# Vectron: Evaluation Artifact

This notebook contains the main experiments from the Vectron paper. Comparisons with other state-of-the-art tools is located in `others/` directory.

> Note: that some runtimes might slightly differ from the ones presented in the article due to using a containerized environment and due to the hardware differences. 
However, the speedup ratios between the experiments should be preserved.

All inputs are located in `seqx.txt` and `seqy.txt` files. While Codon and Vectron programs read from these files directly, C++ and CUDA versions read a preprocessed versions of these files.
The preprocessing is done during the Docker build process through `seq_modifier.py` script. Note that the preprocessed files contain the same sequences as in the original.

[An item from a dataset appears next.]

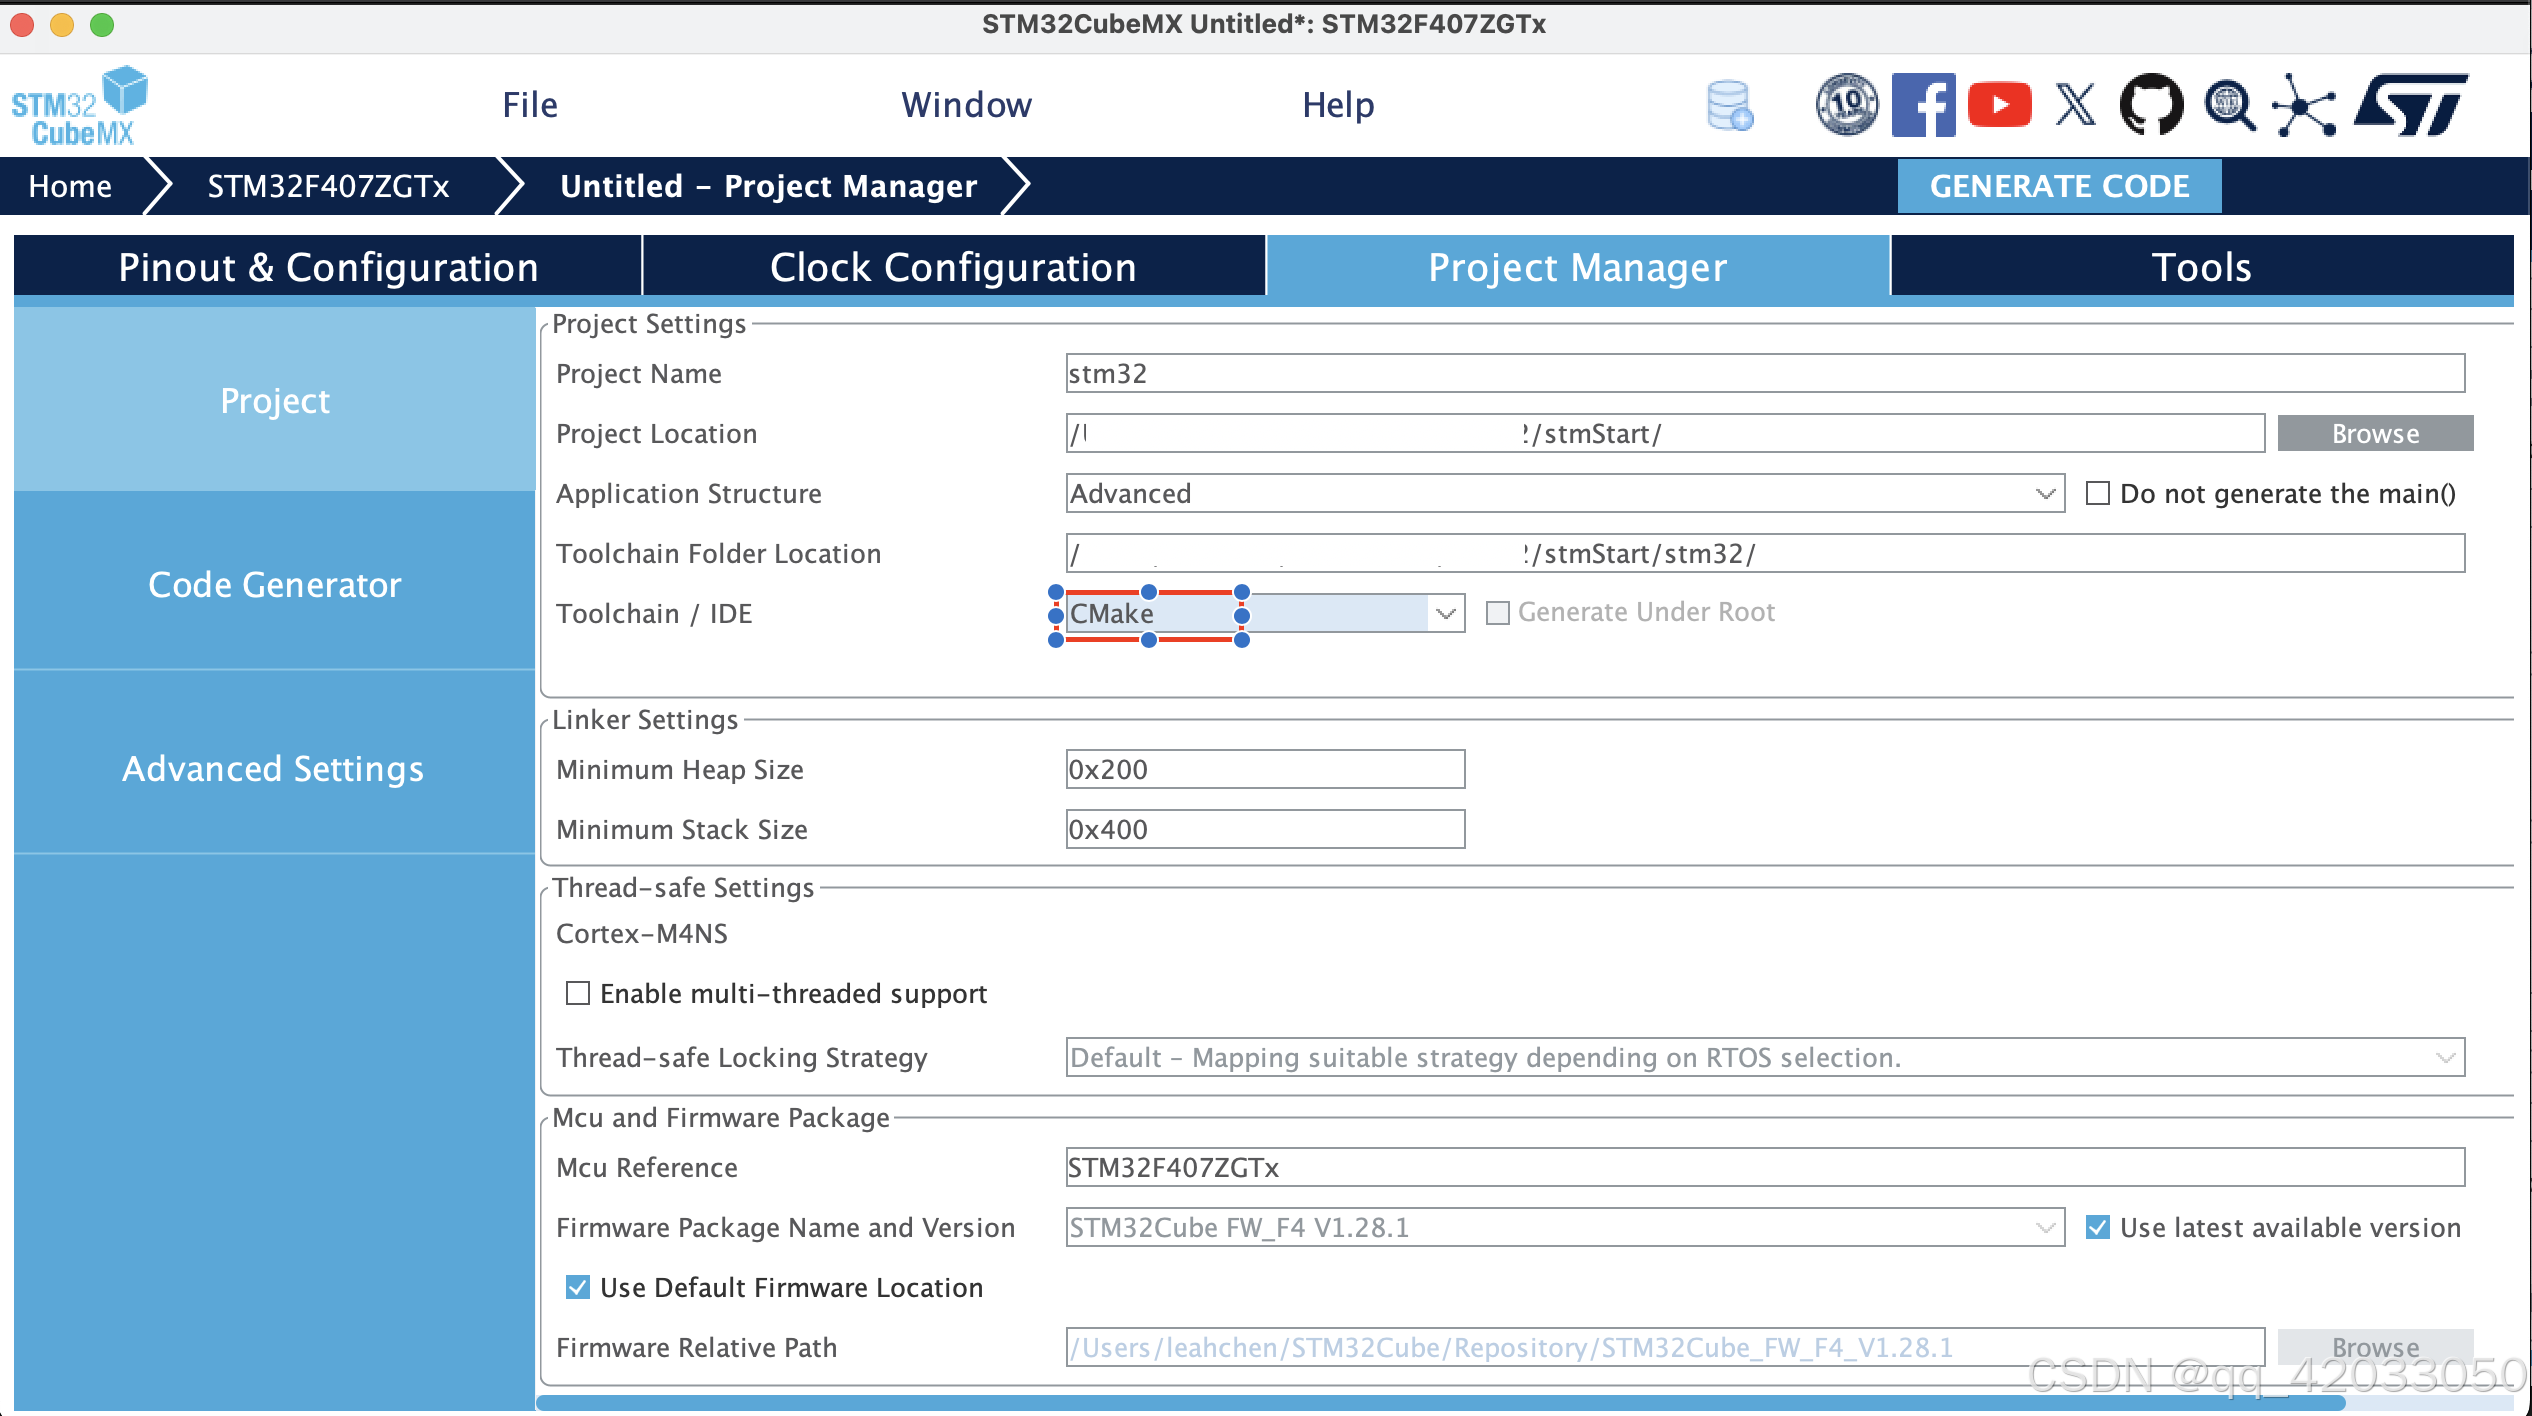This screenshot has width=2532, height=1416.
Task: Open the File menu
Action: pos(530,105)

Also note
that we do not care about the time needed to load the sequences from the disk, therefore the initialization time is not measured for either version (Codon, Vectron or a C++).

In [1]:
import subprocess
import os
from tabulate import tabulate

In [2]:
def compile(mode, src):
    if mode == 'vectron':
        result = subprocess.run(['codon', 'build', '-plugin', 'vectron', f'{src}', '-release'], capture_output=True, text=True)
    elif mode == 'codon':
        result = subprocess.run(['codon', 'build', f'{src}', '-release'], capture_output=True, text=True)
    elif mode == 'cpp':
        result = subprocess.run([
            'clang++', '-O3', '-msse4.2', '-funroll-loops', '-mfpmath=sse', '-march=native',
            f'{src}', '-o', f'{os.path.splitext(src)[0]}'
        ], capture_output=True, text=True)
        #print(result)
    elif mode == 'cuda':
        result = subprocess.run([
            'nvcc', '-o', f'{os.path.splitext(src)[0]}', f'{src}'
        ], capture_output=True, text=True)

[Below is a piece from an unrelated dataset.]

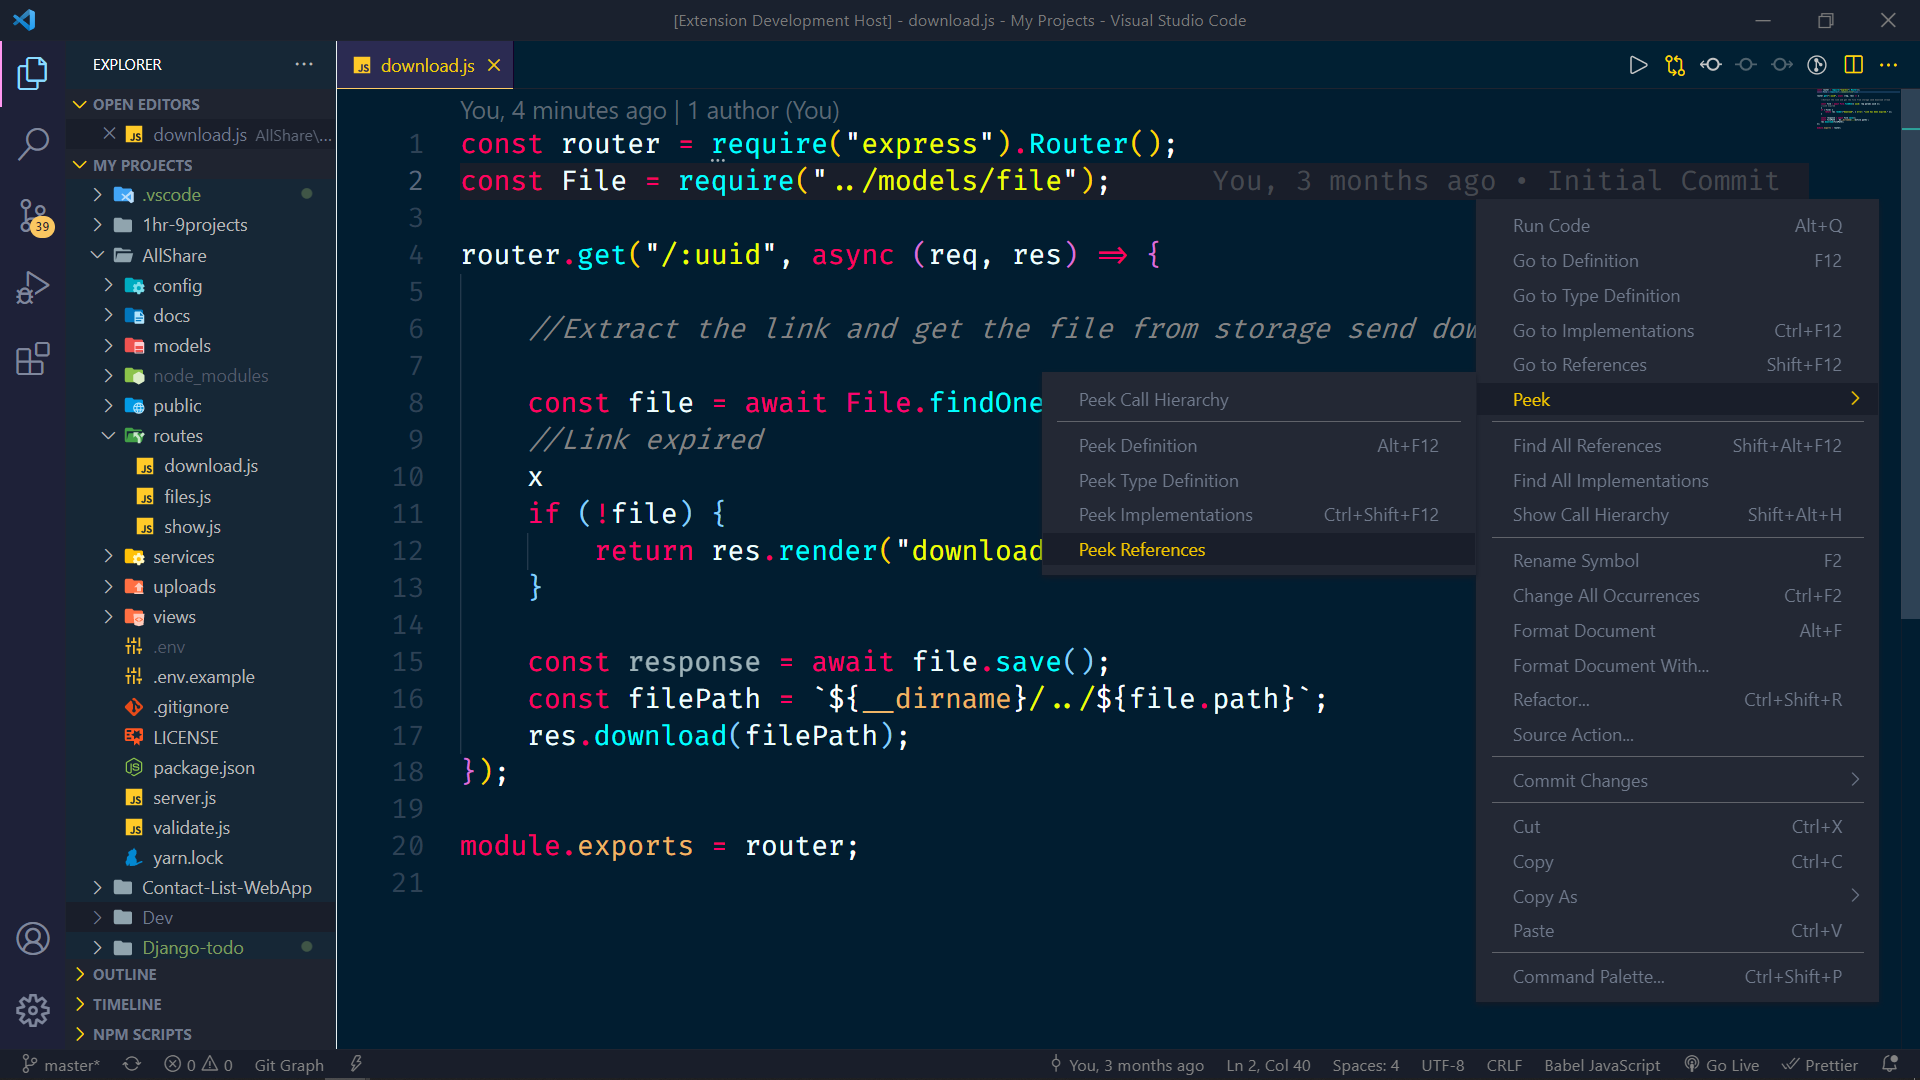Open the Search view in activity bar
The image size is (1920, 1080).
[33, 144]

def exec(mode, src, ds_type):
    seq_x = ''
    seq_y = ''
    if 'float' in ds_type:
        if mode == 'cpp' or mode == 'cuda':
            ds_type = 'cuda' + "_" + ds_type.split("_", 1)[1]
    else:
        if mode == 'cpp' or mode == 'cuda':
            ds_type = mode + "_" + ds_type.split("_", 1)[1]
    seq_x = f'/vectron/docker/experiments_docker/data/{ds_type}/seqx.txt'
    seq_y = f'/vectron/docker/experiments_docker/data/{ds_type}/seqy.txt'
    result = subprocess.run(f'{src} {seq_y} {seq_x} >{mode}_out.txt', capture_output=True, text=True, shell=True)
    if mode == 'vectron' or mode == 'codon':
        return result.stderr
    else:
        with open(f'{mode}_out.txt', 'r') as file:
            lines = file.readlines()
            return(lines[-1].strip())

def batch_exec(mode, ds_type):
    if 'float' in ds_type:
        if mode == 'vectron':
            source_p = mode + '_' + ds_type.split("_", 1)[0]
        else:
            source_p = 'cuda'
        algorithms = [
            ("Smith Waterman", "smith_waterman"),
        ]
    else:
        if mode == 'vectron':
            source_p = mode + '_' + ds_type.split("_", 1)[0]
        else:
            source_p = mode
        algorithms = [
            ("Levenshtein Distance", "levenshtein_distance"),
            ("Longest Common Subsequence", "lcs"),
            ("Hamming Distance", "hamming_distance"),
            ("Manhattan Tourist", "manhattan_tourist"),
            ("Minimum Cost Path", "min_cost_path"),
            ("Needleman Wunsch", "needleman_wunsch"),
            ("Smith Waterman", "smith_waterman"),
        ]
    results = []


    headers = [f"{mode}", "Execution Time"]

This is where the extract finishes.